+++ ENTRIES SHOWN

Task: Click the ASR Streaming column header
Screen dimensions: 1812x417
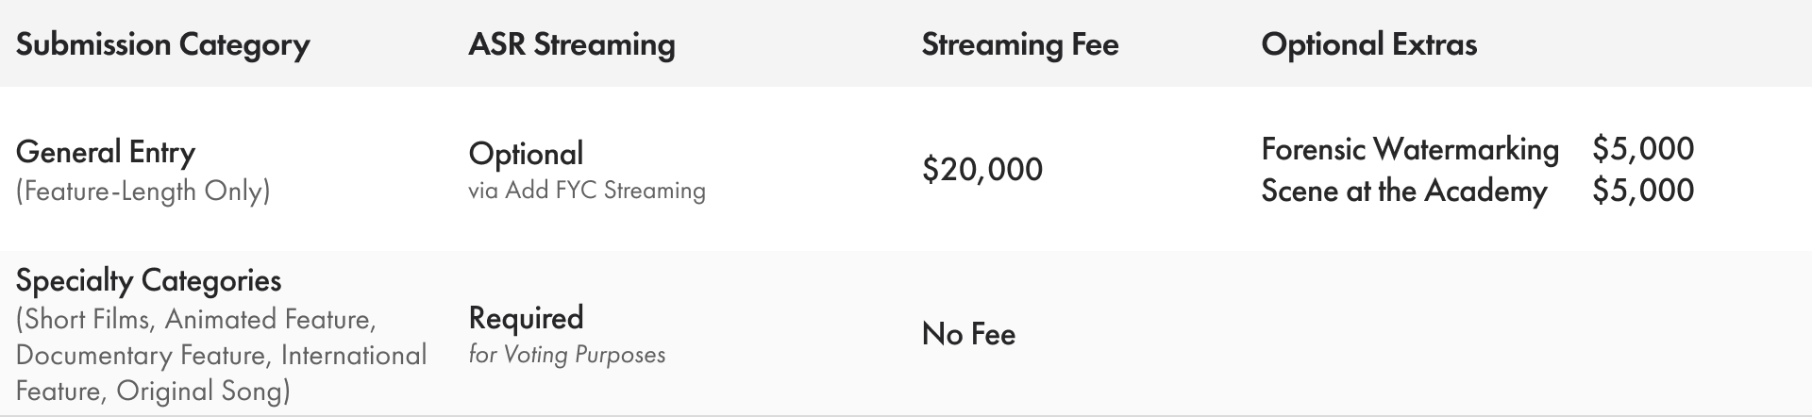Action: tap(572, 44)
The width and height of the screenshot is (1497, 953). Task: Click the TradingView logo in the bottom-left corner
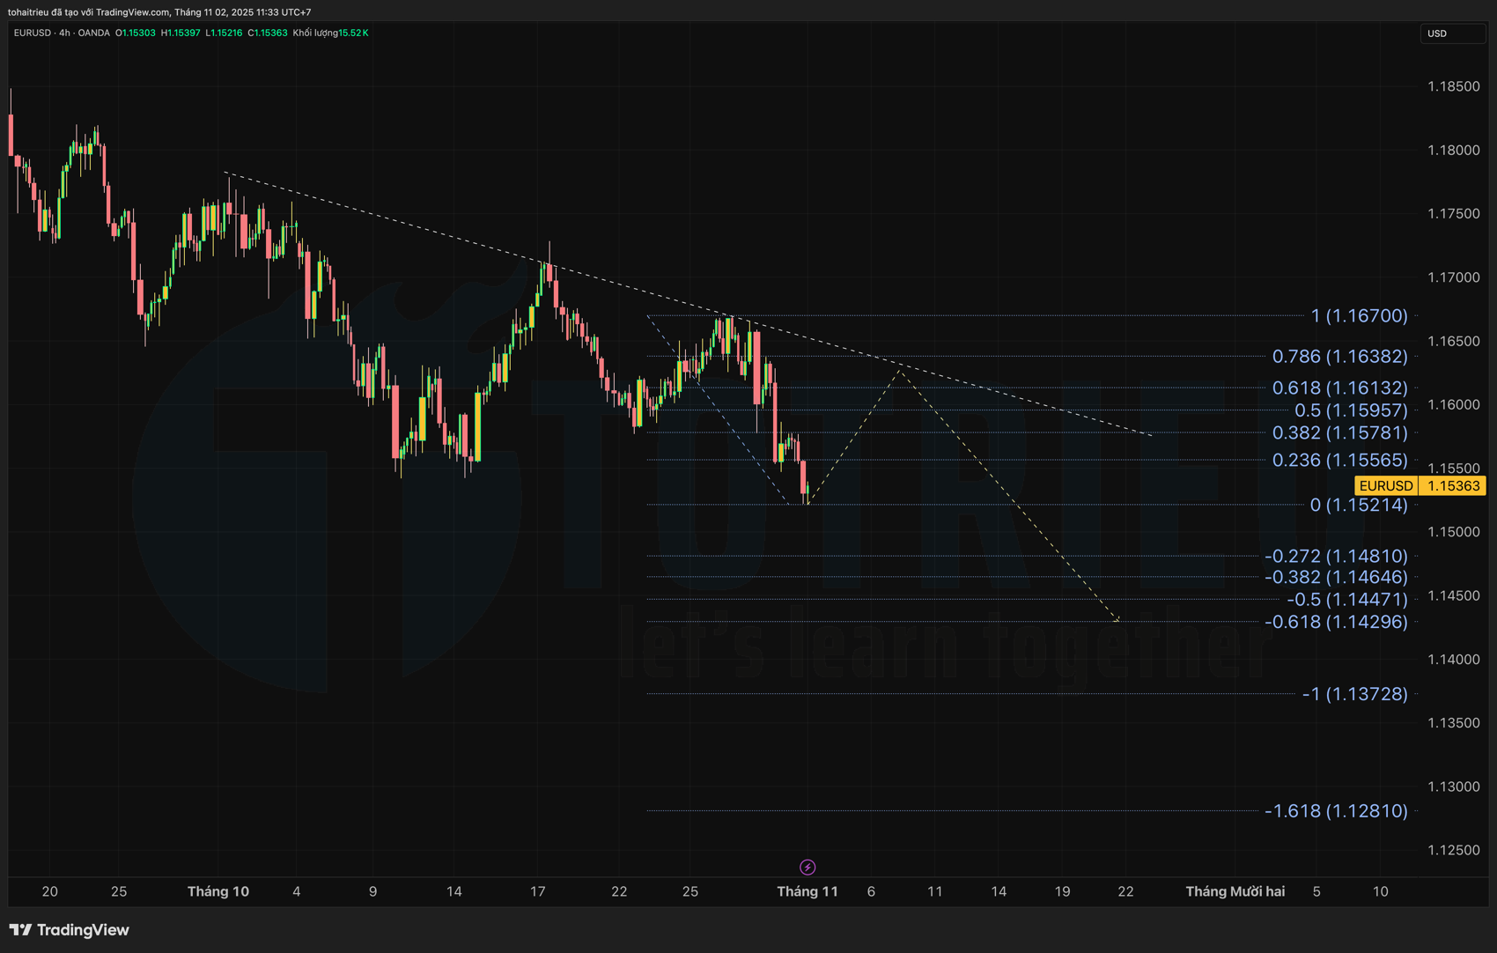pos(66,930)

++++++

[GOAL] Write out all of these rows again, requests included, but multiply every coordinate in the answers by 1.85 and round each result to a whole number, with halves rounded up. Leave the pictures out of your answer.

[EXPECTED ANSWER]
Task: Click the ASR Streaming column header
Screen dimensions: 1812x417
Action: tap(1058, 81)
The width and height of the screenshot is (1497, 953). Task: Click the TradingView logo in the bottom-left corner
pos(122,1721)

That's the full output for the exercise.